SHORT EXERCISE:
Rewrite the stretch of entries from the line containing "682x447 pixels." through the line containing "I will 1452,182.", changing "How do I perform" to "How can I do" and leaving the rest unchanged.

Data on locating visible targets:
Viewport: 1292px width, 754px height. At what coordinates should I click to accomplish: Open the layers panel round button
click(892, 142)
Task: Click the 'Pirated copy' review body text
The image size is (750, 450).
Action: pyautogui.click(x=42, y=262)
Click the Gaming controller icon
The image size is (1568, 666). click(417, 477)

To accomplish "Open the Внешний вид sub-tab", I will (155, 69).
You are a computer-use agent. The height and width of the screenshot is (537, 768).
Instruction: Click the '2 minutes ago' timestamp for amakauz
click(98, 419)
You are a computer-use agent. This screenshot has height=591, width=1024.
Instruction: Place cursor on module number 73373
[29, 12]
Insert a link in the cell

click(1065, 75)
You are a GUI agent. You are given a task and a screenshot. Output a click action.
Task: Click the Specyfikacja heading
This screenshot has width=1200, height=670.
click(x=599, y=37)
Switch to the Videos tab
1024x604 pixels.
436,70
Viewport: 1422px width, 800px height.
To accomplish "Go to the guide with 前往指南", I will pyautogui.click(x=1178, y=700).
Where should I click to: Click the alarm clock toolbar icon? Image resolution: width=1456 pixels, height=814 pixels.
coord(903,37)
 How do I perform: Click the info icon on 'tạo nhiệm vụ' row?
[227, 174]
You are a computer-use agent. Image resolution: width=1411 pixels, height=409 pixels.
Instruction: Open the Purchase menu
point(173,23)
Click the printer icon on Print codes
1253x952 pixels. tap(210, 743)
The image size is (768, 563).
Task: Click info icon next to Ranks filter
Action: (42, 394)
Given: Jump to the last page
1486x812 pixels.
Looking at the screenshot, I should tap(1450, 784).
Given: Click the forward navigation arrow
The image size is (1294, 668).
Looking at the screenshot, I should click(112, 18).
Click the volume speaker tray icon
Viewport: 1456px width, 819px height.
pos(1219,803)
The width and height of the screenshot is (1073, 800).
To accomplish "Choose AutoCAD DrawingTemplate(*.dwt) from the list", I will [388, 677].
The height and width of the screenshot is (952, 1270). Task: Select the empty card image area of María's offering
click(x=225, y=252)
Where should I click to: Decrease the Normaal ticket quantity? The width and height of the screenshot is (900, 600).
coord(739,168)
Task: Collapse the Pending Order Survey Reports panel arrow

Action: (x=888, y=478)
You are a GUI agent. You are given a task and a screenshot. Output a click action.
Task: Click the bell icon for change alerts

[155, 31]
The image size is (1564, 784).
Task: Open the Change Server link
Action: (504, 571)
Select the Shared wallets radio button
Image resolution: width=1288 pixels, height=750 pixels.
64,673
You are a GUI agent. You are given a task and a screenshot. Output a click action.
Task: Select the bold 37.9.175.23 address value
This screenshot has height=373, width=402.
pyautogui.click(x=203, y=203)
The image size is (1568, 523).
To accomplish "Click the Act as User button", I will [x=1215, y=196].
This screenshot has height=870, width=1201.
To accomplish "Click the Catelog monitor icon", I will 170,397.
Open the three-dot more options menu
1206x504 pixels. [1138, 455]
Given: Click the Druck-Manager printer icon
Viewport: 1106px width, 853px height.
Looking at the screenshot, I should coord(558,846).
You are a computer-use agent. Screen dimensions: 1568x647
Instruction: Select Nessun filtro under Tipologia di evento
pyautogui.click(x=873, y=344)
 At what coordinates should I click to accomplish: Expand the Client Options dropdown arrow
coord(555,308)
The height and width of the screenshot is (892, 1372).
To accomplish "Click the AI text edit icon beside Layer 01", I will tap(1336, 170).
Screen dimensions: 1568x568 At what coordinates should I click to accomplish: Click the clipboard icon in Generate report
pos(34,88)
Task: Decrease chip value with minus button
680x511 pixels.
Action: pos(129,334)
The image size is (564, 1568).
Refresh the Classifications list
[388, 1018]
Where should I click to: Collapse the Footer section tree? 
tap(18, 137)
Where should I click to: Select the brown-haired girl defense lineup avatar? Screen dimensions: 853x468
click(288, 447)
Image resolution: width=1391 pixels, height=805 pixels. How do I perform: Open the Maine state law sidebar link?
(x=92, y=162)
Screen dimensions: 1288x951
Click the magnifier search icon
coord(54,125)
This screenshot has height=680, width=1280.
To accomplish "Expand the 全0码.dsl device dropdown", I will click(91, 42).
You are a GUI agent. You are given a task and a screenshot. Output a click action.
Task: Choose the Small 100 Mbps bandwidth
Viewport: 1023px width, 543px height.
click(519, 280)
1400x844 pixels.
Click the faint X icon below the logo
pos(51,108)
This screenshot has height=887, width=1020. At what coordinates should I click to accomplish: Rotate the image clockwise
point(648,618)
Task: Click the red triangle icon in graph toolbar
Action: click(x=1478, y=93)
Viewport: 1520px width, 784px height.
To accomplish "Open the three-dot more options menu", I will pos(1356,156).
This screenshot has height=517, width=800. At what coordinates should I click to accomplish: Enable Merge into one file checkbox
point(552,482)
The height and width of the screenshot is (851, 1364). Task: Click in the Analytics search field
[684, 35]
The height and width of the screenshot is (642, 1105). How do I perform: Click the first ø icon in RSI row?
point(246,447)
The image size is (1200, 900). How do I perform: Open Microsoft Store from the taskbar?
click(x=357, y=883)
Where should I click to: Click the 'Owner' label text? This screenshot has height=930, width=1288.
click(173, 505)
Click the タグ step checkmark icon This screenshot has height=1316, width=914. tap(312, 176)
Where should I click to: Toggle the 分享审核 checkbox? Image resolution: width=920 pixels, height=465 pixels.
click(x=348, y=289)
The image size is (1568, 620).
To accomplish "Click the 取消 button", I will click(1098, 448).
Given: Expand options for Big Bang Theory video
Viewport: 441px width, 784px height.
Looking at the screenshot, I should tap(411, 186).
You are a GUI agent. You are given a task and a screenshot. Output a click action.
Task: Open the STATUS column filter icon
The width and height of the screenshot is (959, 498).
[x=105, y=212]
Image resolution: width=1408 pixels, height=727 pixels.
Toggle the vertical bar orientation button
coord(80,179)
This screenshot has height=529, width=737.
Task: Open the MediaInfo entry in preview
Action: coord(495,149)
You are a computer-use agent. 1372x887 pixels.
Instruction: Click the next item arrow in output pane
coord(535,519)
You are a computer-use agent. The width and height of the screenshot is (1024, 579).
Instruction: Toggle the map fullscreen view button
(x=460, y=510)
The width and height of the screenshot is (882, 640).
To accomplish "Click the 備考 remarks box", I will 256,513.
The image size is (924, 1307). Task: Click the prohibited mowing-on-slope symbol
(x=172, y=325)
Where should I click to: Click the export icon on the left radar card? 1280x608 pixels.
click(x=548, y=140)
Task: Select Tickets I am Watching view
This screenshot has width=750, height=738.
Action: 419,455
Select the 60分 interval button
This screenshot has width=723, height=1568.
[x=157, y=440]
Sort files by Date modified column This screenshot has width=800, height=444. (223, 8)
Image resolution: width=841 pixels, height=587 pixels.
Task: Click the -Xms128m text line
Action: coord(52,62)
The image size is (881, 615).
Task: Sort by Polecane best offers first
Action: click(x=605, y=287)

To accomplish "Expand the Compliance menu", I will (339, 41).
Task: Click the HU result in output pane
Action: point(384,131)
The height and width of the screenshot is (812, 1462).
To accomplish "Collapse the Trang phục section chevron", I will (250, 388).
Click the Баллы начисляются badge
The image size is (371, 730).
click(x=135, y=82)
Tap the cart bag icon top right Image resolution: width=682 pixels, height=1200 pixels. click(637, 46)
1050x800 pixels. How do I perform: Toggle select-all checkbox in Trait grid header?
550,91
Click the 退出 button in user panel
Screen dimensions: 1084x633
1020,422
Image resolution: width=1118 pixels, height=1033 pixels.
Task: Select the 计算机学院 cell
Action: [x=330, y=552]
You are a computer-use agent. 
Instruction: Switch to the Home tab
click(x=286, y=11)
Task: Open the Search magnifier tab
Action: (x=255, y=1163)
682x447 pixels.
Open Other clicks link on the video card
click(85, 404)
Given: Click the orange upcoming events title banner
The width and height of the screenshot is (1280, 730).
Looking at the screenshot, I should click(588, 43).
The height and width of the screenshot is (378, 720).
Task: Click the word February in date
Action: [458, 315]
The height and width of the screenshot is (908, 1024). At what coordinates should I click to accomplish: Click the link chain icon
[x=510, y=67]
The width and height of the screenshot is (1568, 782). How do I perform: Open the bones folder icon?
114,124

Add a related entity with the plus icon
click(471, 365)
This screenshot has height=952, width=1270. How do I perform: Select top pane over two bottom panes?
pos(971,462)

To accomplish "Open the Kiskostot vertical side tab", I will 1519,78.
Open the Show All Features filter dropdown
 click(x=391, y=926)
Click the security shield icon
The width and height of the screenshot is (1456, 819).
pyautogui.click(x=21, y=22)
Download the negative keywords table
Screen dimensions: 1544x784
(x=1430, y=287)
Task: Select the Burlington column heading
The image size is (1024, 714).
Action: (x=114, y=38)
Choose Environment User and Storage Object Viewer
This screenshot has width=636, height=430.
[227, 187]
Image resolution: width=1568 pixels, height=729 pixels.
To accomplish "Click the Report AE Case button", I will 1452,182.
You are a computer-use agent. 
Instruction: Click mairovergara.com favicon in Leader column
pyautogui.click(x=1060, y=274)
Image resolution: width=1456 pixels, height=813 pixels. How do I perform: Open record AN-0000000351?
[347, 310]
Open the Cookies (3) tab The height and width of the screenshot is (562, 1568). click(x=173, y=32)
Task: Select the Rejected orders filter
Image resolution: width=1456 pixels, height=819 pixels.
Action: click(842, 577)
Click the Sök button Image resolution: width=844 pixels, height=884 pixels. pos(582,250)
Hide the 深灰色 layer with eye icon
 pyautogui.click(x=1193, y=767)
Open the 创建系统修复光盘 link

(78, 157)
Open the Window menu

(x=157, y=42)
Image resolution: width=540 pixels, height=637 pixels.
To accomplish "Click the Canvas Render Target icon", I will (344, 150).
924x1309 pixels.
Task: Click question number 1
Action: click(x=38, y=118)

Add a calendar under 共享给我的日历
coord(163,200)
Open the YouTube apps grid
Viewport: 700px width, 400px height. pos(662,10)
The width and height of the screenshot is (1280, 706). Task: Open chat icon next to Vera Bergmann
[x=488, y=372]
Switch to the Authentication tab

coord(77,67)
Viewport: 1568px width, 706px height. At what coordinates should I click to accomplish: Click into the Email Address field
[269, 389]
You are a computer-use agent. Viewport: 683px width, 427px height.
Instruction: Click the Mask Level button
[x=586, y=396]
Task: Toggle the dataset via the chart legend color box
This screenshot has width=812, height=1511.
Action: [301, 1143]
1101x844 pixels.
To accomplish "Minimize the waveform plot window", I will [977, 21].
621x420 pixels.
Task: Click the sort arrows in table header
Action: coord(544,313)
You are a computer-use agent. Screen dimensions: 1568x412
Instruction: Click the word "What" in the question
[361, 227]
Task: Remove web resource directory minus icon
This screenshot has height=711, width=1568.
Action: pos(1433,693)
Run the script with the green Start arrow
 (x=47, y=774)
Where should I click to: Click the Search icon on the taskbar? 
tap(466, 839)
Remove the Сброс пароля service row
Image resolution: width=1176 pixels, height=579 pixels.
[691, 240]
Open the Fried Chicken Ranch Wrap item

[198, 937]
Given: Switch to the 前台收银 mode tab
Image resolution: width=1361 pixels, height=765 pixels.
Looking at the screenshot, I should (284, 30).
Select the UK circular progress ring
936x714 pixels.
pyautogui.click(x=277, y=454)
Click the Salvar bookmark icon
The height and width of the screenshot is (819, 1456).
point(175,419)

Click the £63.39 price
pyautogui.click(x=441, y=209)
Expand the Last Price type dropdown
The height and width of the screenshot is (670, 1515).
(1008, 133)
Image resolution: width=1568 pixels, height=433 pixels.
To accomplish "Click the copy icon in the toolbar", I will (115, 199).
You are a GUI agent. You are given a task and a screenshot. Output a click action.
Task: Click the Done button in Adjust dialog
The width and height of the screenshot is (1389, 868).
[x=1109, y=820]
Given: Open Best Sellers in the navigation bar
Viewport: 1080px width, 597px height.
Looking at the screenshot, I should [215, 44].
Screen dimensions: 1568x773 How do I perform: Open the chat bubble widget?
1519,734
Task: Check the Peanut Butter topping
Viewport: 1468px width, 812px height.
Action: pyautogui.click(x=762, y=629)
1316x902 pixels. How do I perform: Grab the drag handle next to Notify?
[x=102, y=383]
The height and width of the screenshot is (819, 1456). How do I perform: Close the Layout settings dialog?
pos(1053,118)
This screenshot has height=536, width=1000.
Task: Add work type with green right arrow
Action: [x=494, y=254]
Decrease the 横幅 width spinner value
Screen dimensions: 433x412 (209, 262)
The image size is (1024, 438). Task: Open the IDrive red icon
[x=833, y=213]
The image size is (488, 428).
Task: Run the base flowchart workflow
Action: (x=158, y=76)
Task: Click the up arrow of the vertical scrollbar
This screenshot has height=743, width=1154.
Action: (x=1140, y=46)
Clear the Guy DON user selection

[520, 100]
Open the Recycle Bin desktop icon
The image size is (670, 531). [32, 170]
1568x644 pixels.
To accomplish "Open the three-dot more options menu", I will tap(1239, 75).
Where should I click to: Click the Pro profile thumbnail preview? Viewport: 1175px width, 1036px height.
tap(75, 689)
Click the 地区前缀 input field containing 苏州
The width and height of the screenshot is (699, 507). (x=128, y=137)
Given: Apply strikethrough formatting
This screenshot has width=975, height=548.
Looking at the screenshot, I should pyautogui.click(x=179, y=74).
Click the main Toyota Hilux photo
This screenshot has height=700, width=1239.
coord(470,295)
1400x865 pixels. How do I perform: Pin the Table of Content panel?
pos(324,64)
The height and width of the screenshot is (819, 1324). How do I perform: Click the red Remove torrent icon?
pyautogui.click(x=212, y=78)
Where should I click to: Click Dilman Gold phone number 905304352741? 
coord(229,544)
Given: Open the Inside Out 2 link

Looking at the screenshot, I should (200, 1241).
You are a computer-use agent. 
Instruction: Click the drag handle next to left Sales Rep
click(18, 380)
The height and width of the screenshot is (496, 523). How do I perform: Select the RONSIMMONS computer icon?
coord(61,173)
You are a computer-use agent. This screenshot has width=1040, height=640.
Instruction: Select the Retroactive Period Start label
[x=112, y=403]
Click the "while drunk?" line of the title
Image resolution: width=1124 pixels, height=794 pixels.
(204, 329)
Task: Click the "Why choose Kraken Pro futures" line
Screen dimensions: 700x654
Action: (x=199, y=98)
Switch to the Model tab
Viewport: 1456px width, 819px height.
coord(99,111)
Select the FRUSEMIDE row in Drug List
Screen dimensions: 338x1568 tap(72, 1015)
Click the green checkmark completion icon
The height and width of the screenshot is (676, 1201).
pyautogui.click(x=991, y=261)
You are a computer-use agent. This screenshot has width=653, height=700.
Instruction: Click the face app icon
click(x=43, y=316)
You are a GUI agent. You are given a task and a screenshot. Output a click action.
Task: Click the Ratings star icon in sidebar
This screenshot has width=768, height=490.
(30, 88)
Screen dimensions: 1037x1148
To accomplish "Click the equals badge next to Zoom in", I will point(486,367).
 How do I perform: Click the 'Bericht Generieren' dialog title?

COMPLETED TASK:
682x447 pixels.
Open Other clicks link on the video card
click(85, 404)
Given: Click the orange upcoming events title banner
The width and height of the screenshot is (1280, 730).
Looking at the screenshot, I should click(588, 43).
The height and width of the screenshot is (378, 720).
Task: Click the word February in date
Action: [458, 315]
The height and width of the screenshot is (908, 1024). At what coordinates should I click to accomplish: Click the link chain icon
[x=510, y=67]
The width and height of the screenshot is (1568, 782). How can I do: Open the bones folder icon?
114,124

Add a related entity with the plus icon
click(471, 365)
This screenshot has height=952, width=1270. How can I do: Select top pane over two bottom panes?
pos(971,462)

To accomplish "Open the Kiskostot vertical side tab", I will 1519,78.
Open the Show All Features filter dropdown
 click(x=391, y=926)
Click the security shield icon
The width and height of the screenshot is (1456, 819).
pyautogui.click(x=21, y=22)
Download the negative keywords table
Screen dimensions: 1544x784
(x=1430, y=287)
Task: Select the Burlington column heading
The image size is (1024, 714).
Action: (x=114, y=38)
Choose Environment User and Storage Object Viewer
This screenshot has width=636, height=430.
[227, 187]
Image resolution: width=1568 pixels, height=729 pixels.
To accomplish "Click the Report AE Case button", I will 1452,182.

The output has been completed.